Unfortunately nothing is simple. The education should be good and the certificate of this education so well-respected that it represents a job advantage. Poor education that still earns you a degree, is not much better than no degree, although many will argue against this statement. But how good, I would say so good that it maximizes a persons opportunities and thereforHarvard or Oxford are at the upper end, but where do we place the bar?The same is true for health care: what is the minimal health care all should get.It should be for sure all the care for children and young adults that helps them to earn a living, but should it include all the care available for the pensioners or only for those that still work?

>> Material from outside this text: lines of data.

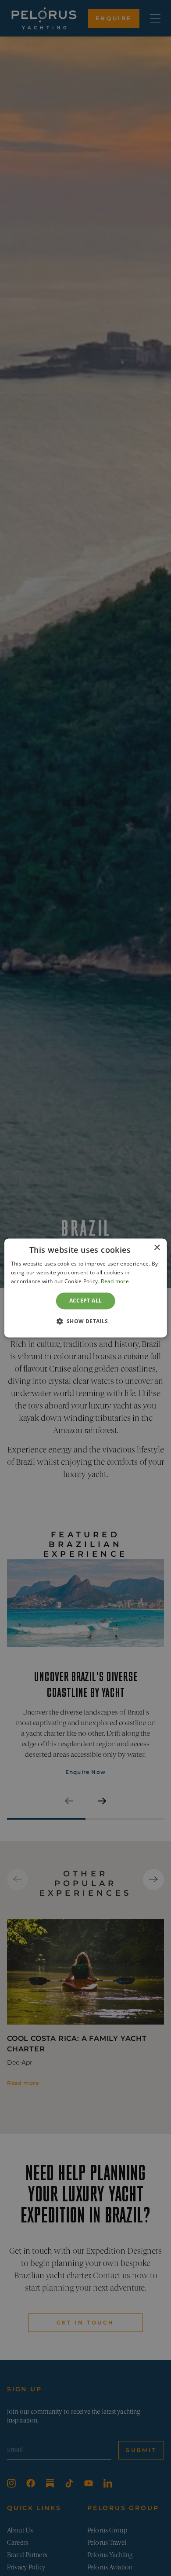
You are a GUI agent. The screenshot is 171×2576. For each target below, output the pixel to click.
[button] (85, 1321)
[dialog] (85, 1287)
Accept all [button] (85, 1300)
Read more (115, 1281)
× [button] (156, 1247)
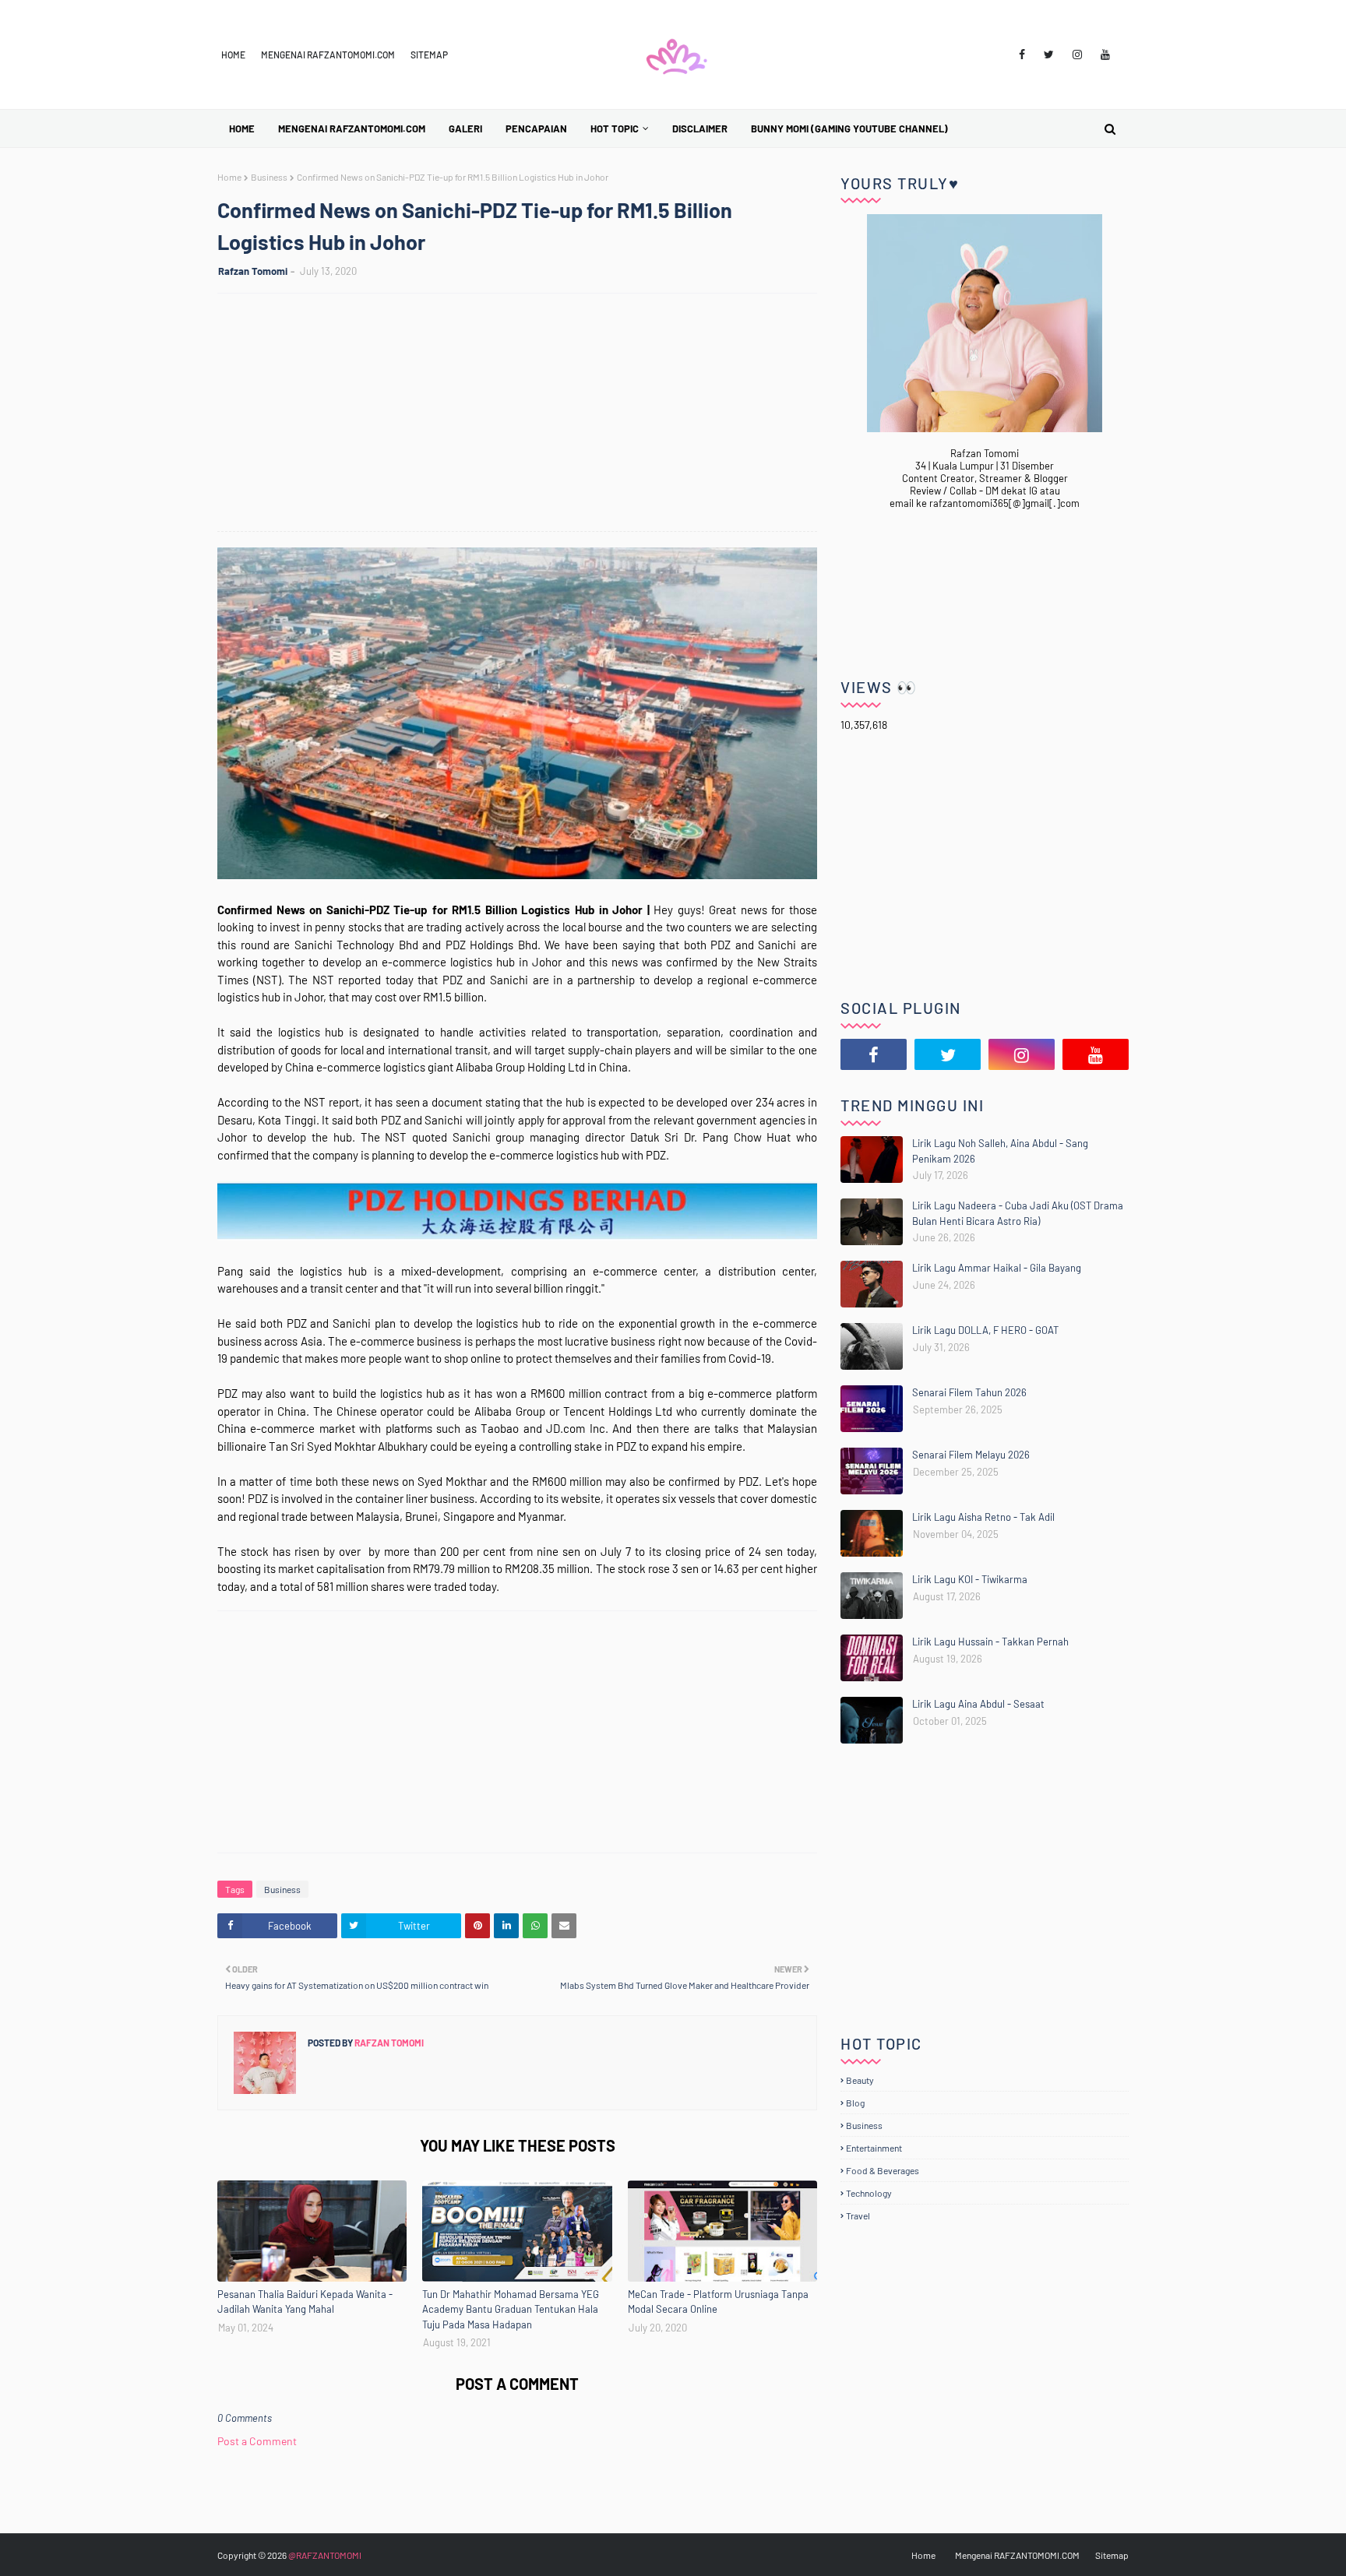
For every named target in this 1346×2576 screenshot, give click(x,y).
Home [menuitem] (242, 128)
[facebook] (1022, 54)
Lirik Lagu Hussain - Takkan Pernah (990, 1641)
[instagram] (1077, 54)
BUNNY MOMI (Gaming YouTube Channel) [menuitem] (849, 128)
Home (233, 54)
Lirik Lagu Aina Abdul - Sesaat (978, 1704)
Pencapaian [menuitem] (536, 128)
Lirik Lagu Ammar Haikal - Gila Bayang (996, 1268)
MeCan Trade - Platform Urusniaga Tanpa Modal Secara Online (718, 2302)
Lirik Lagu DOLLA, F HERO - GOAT (985, 1330)
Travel (858, 2215)
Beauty (860, 2080)
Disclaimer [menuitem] (700, 128)
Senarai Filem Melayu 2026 (971, 1454)
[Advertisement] (525, 414)
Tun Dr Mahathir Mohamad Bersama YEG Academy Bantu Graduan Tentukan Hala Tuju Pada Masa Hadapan (510, 2309)
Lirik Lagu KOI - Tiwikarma (969, 1579)
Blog (855, 2102)
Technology (869, 2192)
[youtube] (1105, 54)
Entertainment (874, 2147)
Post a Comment (257, 2441)
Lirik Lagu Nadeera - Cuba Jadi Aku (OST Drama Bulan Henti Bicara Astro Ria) (1017, 1213)
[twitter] (1048, 54)
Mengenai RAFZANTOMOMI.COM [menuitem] (351, 128)
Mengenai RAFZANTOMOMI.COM (328, 54)
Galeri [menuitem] (465, 128)
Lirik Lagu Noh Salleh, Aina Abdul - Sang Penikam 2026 (1000, 1151)
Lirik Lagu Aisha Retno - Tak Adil (983, 1517)
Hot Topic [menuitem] (614, 128)
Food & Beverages (882, 2170)
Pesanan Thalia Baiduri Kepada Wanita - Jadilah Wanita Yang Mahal (305, 2302)
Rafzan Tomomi (252, 271)
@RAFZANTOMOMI (324, 2555)
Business (269, 176)
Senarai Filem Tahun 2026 (969, 1392)
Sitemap (429, 54)
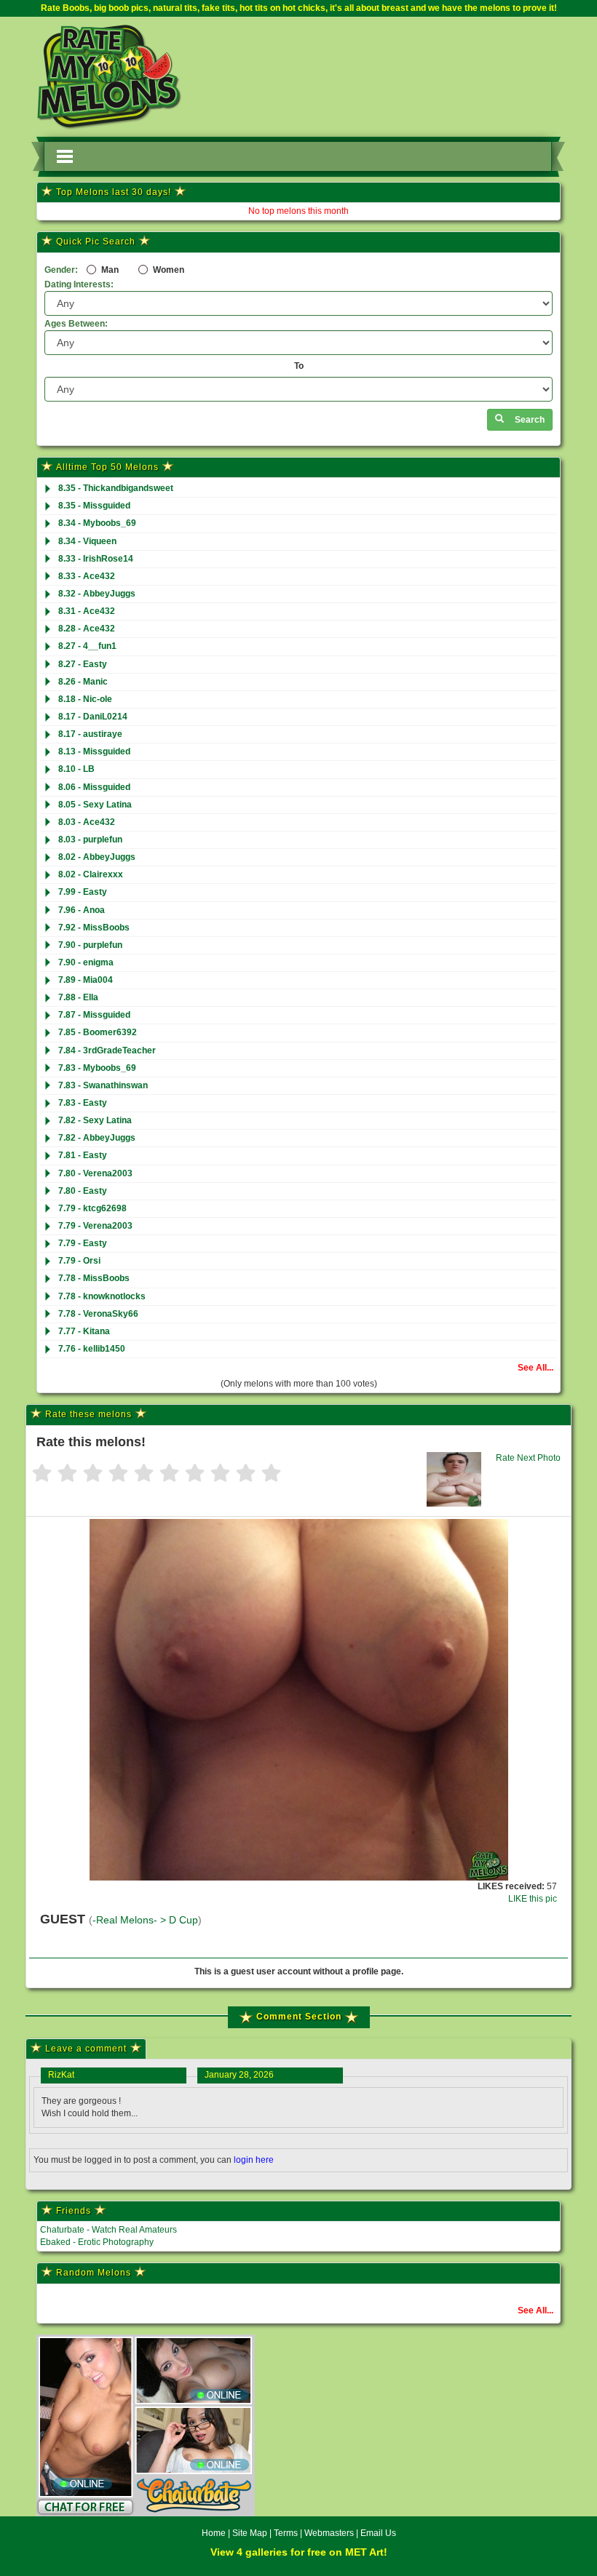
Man (109, 270)
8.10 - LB (76, 769)
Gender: (61, 270)
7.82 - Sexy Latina (95, 1120)
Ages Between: (76, 324)
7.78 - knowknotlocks (102, 1296)
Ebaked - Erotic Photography (97, 2242)
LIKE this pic (532, 1899)
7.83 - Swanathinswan (103, 1085)
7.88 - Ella (78, 997)
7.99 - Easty (82, 892)
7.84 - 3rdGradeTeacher (107, 1050)
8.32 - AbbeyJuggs (96, 594)
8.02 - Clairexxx (90, 874)
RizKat (61, 2075)
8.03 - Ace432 (86, 822)
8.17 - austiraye (90, 734)
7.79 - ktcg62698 (92, 1208)
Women (167, 270)
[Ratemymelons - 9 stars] (245, 1474)
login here (254, 2160)
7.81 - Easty (82, 1155)
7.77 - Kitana (84, 1331)
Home (214, 2533)
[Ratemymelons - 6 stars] (169, 1474)
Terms (286, 2533)
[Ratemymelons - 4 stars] (118, 1474)
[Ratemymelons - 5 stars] (144, 1474)
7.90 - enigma (86, 962)
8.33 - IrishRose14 (95, 559)
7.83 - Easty (82, 1103)
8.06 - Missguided (94, 787)
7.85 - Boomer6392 (97, 1032)
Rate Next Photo (528, 1458)
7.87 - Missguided (94, 1015)
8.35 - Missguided (94, 506)
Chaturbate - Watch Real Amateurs (108, 2230)
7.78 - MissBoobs (94, 1278)
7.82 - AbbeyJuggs (96, 1138)
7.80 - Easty (82, 1191)
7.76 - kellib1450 (91, 1349)
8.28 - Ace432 (86, 628)
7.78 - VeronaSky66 (98, 1314)
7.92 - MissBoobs (94, 927)
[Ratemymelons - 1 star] (42, 1474)
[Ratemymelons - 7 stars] (194, 1474)
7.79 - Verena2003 (95, 1226)
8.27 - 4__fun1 (87, 646)
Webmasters (329, 2533)
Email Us (378, 2533)
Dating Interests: (79, 284)
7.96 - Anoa (81, 910)
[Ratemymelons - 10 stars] (271, 1474)
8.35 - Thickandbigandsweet (115, 488)
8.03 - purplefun (90, 839)
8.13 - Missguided (94, 751)
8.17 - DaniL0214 (92, 716)
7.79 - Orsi (79, 1261)
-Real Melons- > (130, 1920)
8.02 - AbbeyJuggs (96, 857)
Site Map (250, 2533)
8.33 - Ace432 (86, 576)
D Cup (183, 1920)
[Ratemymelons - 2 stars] (67, 1474)
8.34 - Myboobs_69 (97, 523)
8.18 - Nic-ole (85, 699)
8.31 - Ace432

The ” Occupy Wall Street” movement specifically claims that they do not know the answers to the mess we are in, but that they know what they do not like when they see it. Many economists, famous and infamous claimed to understand what caused the current economic, political and social crisis, but they clearly didn’t , to the extend that we have to ask ourselves if economy is a science, an art or even a skill. We should care about and take care of the public and common good at a price that is fair to all. But who should take care of that for us? The politicians , who only take care of themselves? Who should we ask to take care of the common goods? Who should represent us? Do political parties make sense in these difficult times, if they only know to use retoric from past times and safe banks before anything else? Occupy Wall Street wants the answer as much as I, but where do we find the answers?